Pharmacists also routinely reviewed the orders to ensure that patients were not charged double copays for the shipment of 2 separate orders. In the cases that would result in patients being charged a copay twice, the full cycle supply was dispensed. Of note, cost avoidance or increase was only calculated for the specialty medication and did not include auxiliary medications or costs associated with other aspects of care, such as hospitalizations, visits, and/or additional laboratory or radiologic assessments.
If the intervention resulted in a clinical correction (e.g., initial quantity prescribed was incorrect), the intervention was not counted as an added cost or a cost avoidance due to the corrective nature of the intervention. Similarly, if the intervention did not result in a change in therapy or overall change in cost, the intervention was not included in the cost analysis.
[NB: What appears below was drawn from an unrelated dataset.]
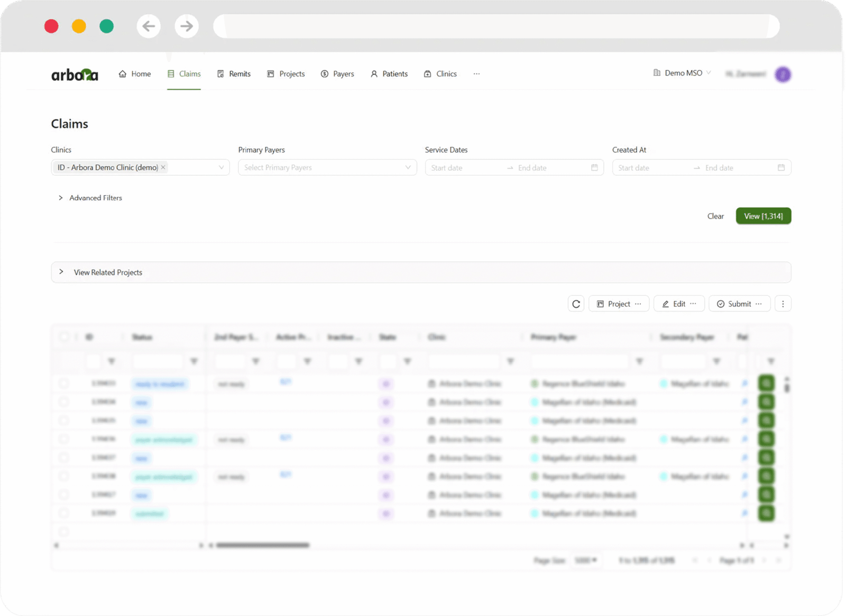The image size is (846, 616).
Task: Click the green view icon in first row
Action: (x=766, y=383)
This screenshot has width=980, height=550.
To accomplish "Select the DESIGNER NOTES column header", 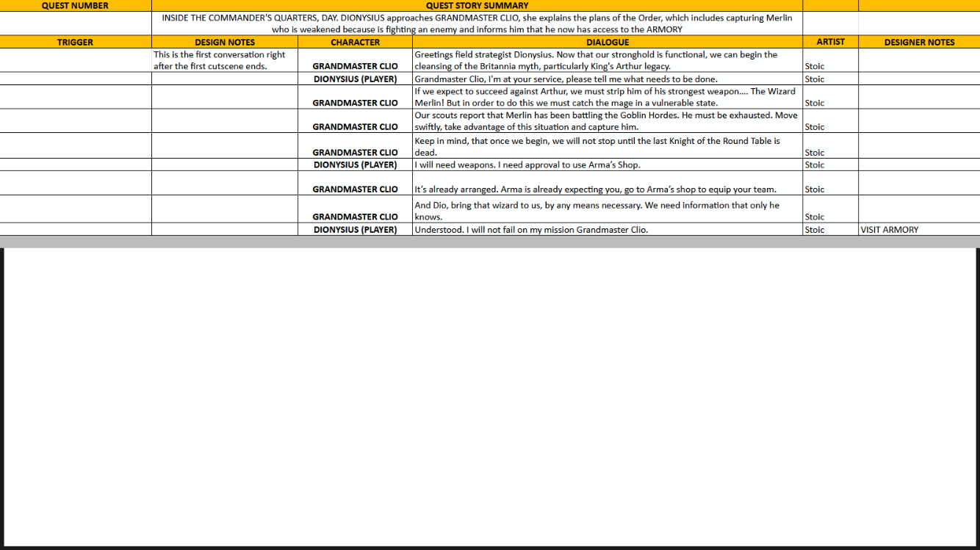I will pos(918,42).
Interventions with no cost implications were still captured to ascertain time and effort needed for each intervention. Some of these interventions included verifying the need for upcoming radiologic evaluations and ensuring that the patient had sufficient quantity dispensed to align with upcoming appointments. Interventions for ancillary or supportive care, which did not lead to changes in specialty medications, were not counted in the cost calculations.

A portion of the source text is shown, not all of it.